*** Records to process Section Begins ***

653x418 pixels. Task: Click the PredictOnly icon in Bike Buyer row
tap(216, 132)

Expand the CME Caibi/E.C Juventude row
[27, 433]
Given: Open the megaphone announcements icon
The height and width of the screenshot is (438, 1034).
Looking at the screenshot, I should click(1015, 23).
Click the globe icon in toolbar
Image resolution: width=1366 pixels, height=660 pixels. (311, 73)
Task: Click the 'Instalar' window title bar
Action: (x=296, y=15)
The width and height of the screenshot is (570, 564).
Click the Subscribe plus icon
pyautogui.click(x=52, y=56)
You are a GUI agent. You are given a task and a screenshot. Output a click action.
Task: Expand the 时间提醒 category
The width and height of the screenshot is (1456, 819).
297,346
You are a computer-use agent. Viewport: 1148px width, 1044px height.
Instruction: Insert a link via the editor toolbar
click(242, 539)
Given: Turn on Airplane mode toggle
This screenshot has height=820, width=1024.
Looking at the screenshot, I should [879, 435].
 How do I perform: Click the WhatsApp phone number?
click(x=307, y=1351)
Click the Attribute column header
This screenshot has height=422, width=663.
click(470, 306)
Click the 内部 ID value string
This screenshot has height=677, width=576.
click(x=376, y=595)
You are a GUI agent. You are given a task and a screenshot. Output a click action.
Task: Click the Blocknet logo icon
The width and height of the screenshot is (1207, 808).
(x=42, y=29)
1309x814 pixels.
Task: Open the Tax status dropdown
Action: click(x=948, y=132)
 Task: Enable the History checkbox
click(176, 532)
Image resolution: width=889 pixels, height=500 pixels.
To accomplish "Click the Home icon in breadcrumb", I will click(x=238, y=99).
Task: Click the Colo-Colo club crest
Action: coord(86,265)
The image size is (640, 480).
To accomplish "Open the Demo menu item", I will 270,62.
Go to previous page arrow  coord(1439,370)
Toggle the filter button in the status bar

*** Records to process Section Ends ***

_Exercise aim_.
Only the lines from the one with "You are a computer-use" through the end of the material are wanted; copy them exactly, both ends included.

_Your response_.
You are a computer-use agent. Viewport: 1148px width, 1044px height.
Instruction: Insert a link via the editor toolbar
click(242, 539)
Given: Turn on Airplane mode toggle
This screenshot has height=820, width=1024.
Looking at the screenshot, I should [879, 435].
 How do I perform: Click the WhatsApp phone number?
click(x=307, y=1351)
Click the Attribute column header
This screenshot has height=422, width=663.
click(470, 306)
Click the 内部 ID value string
This screenshot has height=677, width=576.
click(x=376, y=595)
You are a GUI agent. You are given a task and a screenshot. Output a click action.
Task: Click the Blocknet logo icon
The width and height of the screenshot is (1207, 808).
(x=42, y=29)
1309x814 pixels.
Task: Open the Tax status dropdown
Action: click(x=948, y=132)
 Task: Enable the History checkbox
click(176, 532)
Image resolution: width=889 pixels, height=500 pixels.
To accomplish "Click the Home icon in breadcrumb", I will click(x=238, y=99).
Task: Click the Colo-Colo club crest
Action: coord(86,265)
The image size is (640, 480).
To accomplish "Open the Demo menu item", I will 270,62.
Go to previous page arrow  coord(1439,370)
Toggle the filter button in the status bar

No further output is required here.